Partition of unit-copy miniplasmids to daughter cells: II. The partition region of miniplasmid P1 encodes an essential protein and a centromere-like site at which it acts

Abstract

The stable maintenance of the unit-copy lambda-P1:5R miniplasmid is dependent on adjacent but separable replication (rep) and partition (par) regions of DNA derived from its P1 plasmid parent. The par region consists of an approximately 2.5 X 10(3) base-pair (kb) segment of DNA of which the terminal kb contains the plasmid incompatibility determinant incB. Two of the 14 lambda-P1:5R partition-defective point mutants isolated are amber (nonsense) mutants, showing that a plasmid-encoded protein is essential for proper partition. All of the Par- point mutants are complemented by the wild-type par region in trans.
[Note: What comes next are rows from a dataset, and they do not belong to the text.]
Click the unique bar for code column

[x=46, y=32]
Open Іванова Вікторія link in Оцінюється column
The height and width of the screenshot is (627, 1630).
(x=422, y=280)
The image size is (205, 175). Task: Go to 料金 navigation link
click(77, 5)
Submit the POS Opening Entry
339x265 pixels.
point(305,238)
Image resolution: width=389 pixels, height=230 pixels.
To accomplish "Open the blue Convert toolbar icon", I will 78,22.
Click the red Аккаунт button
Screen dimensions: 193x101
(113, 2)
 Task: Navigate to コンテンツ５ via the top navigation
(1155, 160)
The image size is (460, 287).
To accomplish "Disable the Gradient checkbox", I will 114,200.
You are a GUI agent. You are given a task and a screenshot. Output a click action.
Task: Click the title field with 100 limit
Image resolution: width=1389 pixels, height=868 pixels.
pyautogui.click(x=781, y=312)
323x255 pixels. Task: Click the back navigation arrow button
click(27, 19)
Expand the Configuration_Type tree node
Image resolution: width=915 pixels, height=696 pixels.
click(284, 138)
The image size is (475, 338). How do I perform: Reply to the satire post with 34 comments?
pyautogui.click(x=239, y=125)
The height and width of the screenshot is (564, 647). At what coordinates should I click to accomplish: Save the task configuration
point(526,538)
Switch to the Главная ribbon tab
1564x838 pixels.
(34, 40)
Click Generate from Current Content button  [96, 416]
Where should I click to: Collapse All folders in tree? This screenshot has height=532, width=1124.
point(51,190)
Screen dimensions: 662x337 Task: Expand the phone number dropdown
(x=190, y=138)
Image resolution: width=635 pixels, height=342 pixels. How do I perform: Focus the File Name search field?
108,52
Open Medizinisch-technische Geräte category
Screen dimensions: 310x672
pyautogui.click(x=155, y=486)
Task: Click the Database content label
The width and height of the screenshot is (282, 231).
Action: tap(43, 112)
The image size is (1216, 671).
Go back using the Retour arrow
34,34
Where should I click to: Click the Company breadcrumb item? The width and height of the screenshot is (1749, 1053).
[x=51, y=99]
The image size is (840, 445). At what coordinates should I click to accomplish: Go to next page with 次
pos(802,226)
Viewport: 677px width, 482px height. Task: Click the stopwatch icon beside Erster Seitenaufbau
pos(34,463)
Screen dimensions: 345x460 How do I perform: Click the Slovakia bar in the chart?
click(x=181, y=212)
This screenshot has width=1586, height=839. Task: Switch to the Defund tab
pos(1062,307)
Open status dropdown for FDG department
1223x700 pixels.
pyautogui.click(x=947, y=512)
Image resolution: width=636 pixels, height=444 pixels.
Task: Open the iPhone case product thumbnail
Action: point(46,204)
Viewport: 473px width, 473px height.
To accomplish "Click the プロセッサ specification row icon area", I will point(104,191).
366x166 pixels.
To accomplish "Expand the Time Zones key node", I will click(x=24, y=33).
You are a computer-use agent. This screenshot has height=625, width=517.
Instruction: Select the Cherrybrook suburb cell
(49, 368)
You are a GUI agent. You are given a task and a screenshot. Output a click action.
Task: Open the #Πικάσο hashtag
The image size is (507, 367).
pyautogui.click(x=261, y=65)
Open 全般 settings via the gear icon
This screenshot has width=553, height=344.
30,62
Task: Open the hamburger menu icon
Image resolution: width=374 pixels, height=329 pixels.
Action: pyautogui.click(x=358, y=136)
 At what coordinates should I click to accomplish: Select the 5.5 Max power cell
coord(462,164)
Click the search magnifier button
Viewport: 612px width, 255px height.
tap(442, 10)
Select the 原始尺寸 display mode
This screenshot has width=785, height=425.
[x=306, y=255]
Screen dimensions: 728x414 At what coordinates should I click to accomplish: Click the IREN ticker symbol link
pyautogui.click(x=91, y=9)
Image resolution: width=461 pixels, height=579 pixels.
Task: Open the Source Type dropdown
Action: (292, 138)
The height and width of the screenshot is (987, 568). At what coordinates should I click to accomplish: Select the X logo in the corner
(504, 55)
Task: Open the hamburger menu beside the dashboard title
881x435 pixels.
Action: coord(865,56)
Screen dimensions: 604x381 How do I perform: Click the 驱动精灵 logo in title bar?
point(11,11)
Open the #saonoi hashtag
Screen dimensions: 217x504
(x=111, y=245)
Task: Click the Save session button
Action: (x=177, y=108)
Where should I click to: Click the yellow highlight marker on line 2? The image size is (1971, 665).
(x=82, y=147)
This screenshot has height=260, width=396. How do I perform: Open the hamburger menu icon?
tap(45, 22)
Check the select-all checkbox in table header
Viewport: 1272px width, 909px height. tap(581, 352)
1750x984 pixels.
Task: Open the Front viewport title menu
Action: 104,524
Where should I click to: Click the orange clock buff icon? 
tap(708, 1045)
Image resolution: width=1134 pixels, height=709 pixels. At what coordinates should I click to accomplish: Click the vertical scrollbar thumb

The complementing activity was shown to be an Mr 44,000 protein encoded by the end of the par region distal to incB. Deletion analysis showed that the incB sequence is essential in cis to the plasmid in order that the plasmid be receptive to the par protein. Thus incB appears to be the target site for par protein activity. We propose that the protein binds to incB, forming a complex that is recognized as a substrate for the cellular partition apparatus. The ability of a cloned incB sequence to compete for the par protein or for the cellular partition apparatus accounts for its activity as an incompatibility determinant. The existence of a plasmid-encoded par protein suggests a specific model for equipartition.